◆ ОТРЫВОК

⟨

По мнению автора, в 1240 г. в Новгород приезжает ханский посол, который якобы требует от Александра Невского послать к Батыю "своих послов", чтобы признать его власть. Этого не могло быть. Хан Батый готовился к большому походу на южную Русь и дальше на запад, не до северо-восточной Руси ему было. Даже если бы он вдруг решил наладить какие-то отношения с Русью (что мало вероятно), то не стал бы посылать посла в далекий северный Новгород. Признанным главой северо-восточной Руси был великий владимирский князь Ярослав Всеволодович, отец Александра Невского. В действительности же первые политические отношения с русскими князьями Батый устанавливает лишь после возвращения из похода в Центральную Европу, когда создается государство завоевателей - Золотая Орда. Об этом есть прямые свидетельства летописцев. В 1243 г. "великыи княз Ярослав поеха в татары к Батыеви, а сына своего Костянтина посла к Канови. Батый же почти Ярослава великого честью и мужи его и отпусти и рек ему: "Ярославе, буди ты старей всем князем в русском языце". В следующем году "князь Володимер Костянтинович, Борис Василкович, Василии Всеволодич и с своими мужи поехаша в татары к Батыеви про свою отчину, Батый же почтив ю честью достойною и отпустив ю, расудив им когождо в свою отчину и приехаша с честью на свою землю". Затем в Орду за "ярлыками" на свои княжества потянулись и остальные князья.
Из этой нереальной ситуации в романе логически вытекает и другая: будто бы новгородцы решили в очередной раз изгнать князя Александра Ярославича из-за его решения сохранить "мир" с ханом. Причины же были другие: стремление великокняжеской власти ограничить новгородские "вольности". Ни о какой "покорности" Орде речи быть не могло, даже спустя много лет, когда в 1257 г. великий князь согласился на проведение ордынской переписи и на Русь явились ордынские "численники", Новгород отказался их принять. В Новгороде был "мятеж велик", "чернь не хотеша дати числа, но реша: умрем честно за святую Софью и домы ангельскыя". Только в 1259 г, при прямой помощи великокняжеской власти, волнолюбивые новгородцы "яшася под число". Но такое могло случиться только через много лет после описываемых в романе событий.

⟩

◆ ИСХОДНЫЕ ДАННЫЕ

⟨

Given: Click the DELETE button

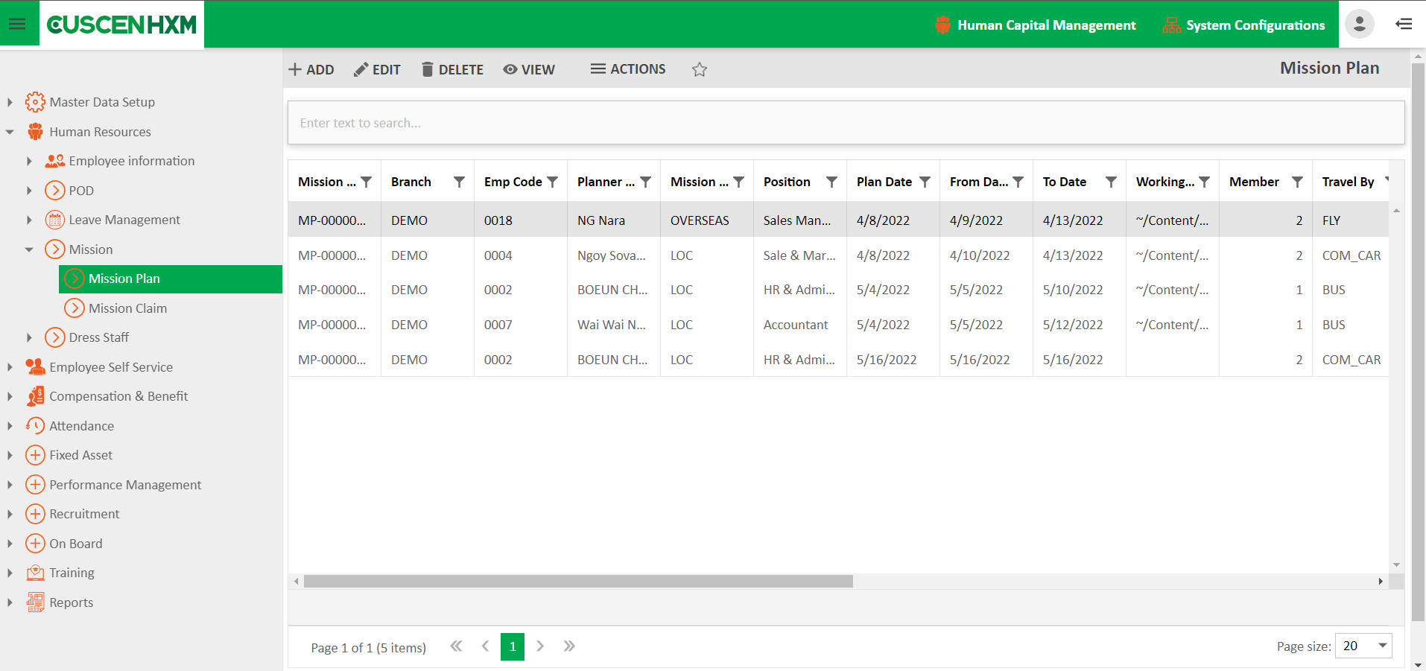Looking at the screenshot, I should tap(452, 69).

⟩

◆ ЗАДАНИЯ
**1)** Ответьте по отрывку об Александре Невском:
(a) В каком году великий князь Ярослав поехал к Батыю?
(b) Какое государство создается после возвращения Батыя из похода в Центральную Европу?
(c) В каком году новгородцы «яшася под число»?
**2)** Продолжите отрывок о романе про Александра Невского с того места, где он останавливается.

◆ ОТВЕТЫ
**1)**
(a) В 1243 году.
(b) Золотая Орда.
(c) В 1259 году.

**2)**
Нельзя согласиться и с тем, что социальной опорой великокняжеской власти в середине XIII в. были "городовые люди и смерды", а боярство представляло собой сплошную враждебную князю массу. И, конечно же, совершенно невероятно, чтобы новгородский архиепископ - "владыка" - хотел сдать "латинянам" город Псков. Противоречия между православной и католической церквями были непримиримыми, иерархи православной церкви ревностно следили, чтобы "латинство" не проникло на Русь. Поэтому читатели должны критично отнестись к тем страницам романа, где рассказывается, что "владыка" переписывается с ливонцами и даже мечтает видеть католических священников "у святой Софии", призывает к союзу с "западными христианами" и даже тайком принимает у себя папского легата.
Хочется надеяться, что высказанные замечания помогут читателю исторического романа А. А. Субботина "За землю Русскую" глубже понять основную мысль о том, что главным защитником Отчизны является народ. Это безусловно справедливо и подтверждается историческим материалом, всем ходом отечественной истории.
В романе описана только молодость Александра Ярославича Невского, первые годы его ратных трудов во славу родной земли. Читателям, наверное, будет интересно узнать о том, что борьбу за безопасность западных рубежей Руси он продолжал всю свою жизнь. На следующий год после Ледового побоища Александру Невскому пришлось отражать литовские набеги на новгородские пограничные земли. Только в 1243 г. дружина Александра Невского разгромила "семь ратей", и литовцы, по словам летописца, "начаша блюстися имени его". Три победы подряд одержал Александр Невский в 1245 г. Сначала он разгромил под Торопцом сильное литовское войско: была "брань великая и сеча злая", но "победили литву и отняли полон весь". Потом с одной своей конной дружиной ("с двором своим") Александр Невский догнал и разбил еще одну литовскую рать. А на обратном пути в Новгород "встретил иную рать, и сотворил с ними битву великую, и одолел супостатов". Это были громкие победы.
Но особое внимание военных историков привлекает зимний поход Александра Невского в захваченную шведами Финляндию - в 1256 г. Шведы опять подбирались к Неве - теперь уже по суше. Римский папа даже назначил специального "епископа Карелии", намереваясь навечно закрепить за собой земли води, ижоры и корел. Ответом был стремительный рейд полков Александра Невского на шведские владения. Поход проходил в тяжелых зимних условиях. Сильные морозы, метели и снежные заносы, дремучие леса, короткий приполярный день, редкие селения, где можно было бы отогреться и отдохнуть, - затрудняли движение. "И бысть зол путь, якоже не видаша ни дни, ни ночи, но всегда тьма", - вспоминает детописец. Но русские полки под предводительством Александра Невского пересекли Финляндию и "воеваша Поморие все".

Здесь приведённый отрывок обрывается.